Information supplied:
BEGIN

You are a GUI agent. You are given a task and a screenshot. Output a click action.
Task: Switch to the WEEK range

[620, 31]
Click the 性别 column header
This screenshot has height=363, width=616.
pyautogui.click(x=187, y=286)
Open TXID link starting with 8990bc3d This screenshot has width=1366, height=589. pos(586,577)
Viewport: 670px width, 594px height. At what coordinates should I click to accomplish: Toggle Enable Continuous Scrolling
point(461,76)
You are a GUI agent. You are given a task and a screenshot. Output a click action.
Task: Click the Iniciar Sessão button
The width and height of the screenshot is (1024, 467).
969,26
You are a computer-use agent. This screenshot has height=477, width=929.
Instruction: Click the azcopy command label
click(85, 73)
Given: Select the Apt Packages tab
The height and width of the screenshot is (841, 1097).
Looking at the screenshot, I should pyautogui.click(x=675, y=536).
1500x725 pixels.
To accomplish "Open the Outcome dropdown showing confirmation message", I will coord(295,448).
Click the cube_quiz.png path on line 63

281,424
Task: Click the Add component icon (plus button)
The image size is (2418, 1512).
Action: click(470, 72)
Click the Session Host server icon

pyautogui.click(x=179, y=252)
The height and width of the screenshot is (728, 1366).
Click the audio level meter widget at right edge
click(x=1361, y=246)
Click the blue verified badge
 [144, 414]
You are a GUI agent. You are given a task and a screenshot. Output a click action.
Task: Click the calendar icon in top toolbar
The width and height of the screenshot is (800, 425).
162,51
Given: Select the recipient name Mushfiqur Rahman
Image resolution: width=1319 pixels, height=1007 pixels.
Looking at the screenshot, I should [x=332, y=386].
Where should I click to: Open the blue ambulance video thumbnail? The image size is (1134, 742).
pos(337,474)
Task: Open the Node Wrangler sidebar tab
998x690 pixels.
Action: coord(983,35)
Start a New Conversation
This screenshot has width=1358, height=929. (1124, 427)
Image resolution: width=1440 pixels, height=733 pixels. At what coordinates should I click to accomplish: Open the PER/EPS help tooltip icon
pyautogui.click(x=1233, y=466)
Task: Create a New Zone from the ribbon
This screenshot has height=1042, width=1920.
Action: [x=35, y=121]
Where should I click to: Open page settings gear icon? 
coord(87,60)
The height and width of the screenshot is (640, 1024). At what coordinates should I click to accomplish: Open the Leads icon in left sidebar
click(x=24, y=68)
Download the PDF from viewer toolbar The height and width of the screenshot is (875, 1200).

END

Output the entries verbatim.

You are a GUI agent. You are given a task and a screenshot. Output a click action.
Task: Switch to the WEEK range

[620, 31]
Click the 性别 column header
This screenshot has height=363, width=616.
pyautogui.click(x=187, y=286)
Open TXID link starting with 8990bc3d This screenshot has width=1366, height=589. pos(586,577)
Viewport: 670px width, 594px height. At what coordinates should I click to accomplish: Toggle Enable Continuous Scrolling
point(461,76)
You are a GUI agent. You are given a task and a screenshot. Output a click action.
Task: Click the Iniciar Sessão button
The width and height of the screenshot is (1024, 467).
969,26
You are a computer-use agent. This screenshot has height=477, width=929.
Instruction: Click the azcopy command label
click(85, 73)
Given: Select the Apt Packages tab
The height and width of the screenshot is (841, 1097).
Looking at the screenshot, I should pyautogui.click(x=675, y=536).
1500x725 pixels.
To accomplish "Open the Outcome dropdown showing confirmation message", I will coord(295,448).
Click the cube_quiz.png path on line 63

281,424
Task: Click the Add component icon (plus button)
The image size is (2418, 1512).
Action: click(470, 72)
Click the Session Host server icon

pyautogui.click(x=179, y=252)
The height and width of the screenshot is (728, 1366).
Click the audio level meter widget at right edge
click(x=1361, y=246)
Click the blue verified badge
 [144, 414]
You are a GUI agent. You are given a task and a screenshot. Output a click action.
Task: Click the calendar icon in top toolbar
The width and height of the screenshot is (800, 425).
162,51
Given: Select the recipient name Mushfiqur Rahman
Image resolution: width=1319 pixels, height=1007 pixels.
Looking at the screenshot, I should [x=332, y=386].
Where should I click to: Open the blue ambulance video thumbnail? The image size is (1134, 742).
pos(337,474)
Task: Open the Node Wrangler sidebar tab
998x690 pixels.
Action: coord(983,35)
Start a New Conversation
This screenshot has width=1358, height=929. (1124, 427)
Image resolution: width=1440 pixels, height=733 pixels. At what coordinates should I click to accomplish: Open the PER/EPS help tooltip icon
pyautogui.click(x=1233, y=466)
Task: Create a New Zone from the ribbon
This screenshot has height=1042, width=1920.
Action: [x=35, y=121]
Where should I click to: Open page settings gear icon? 
coord(87,60)
The height and width of the screenshot is (640, 1024). At what coordinates should I click to accomplish: Open the Leads icon in left sidebar
click(x=24, y=68)
Download the PDF from viewer toolbar The height and width of the screenshot is (875, 1200).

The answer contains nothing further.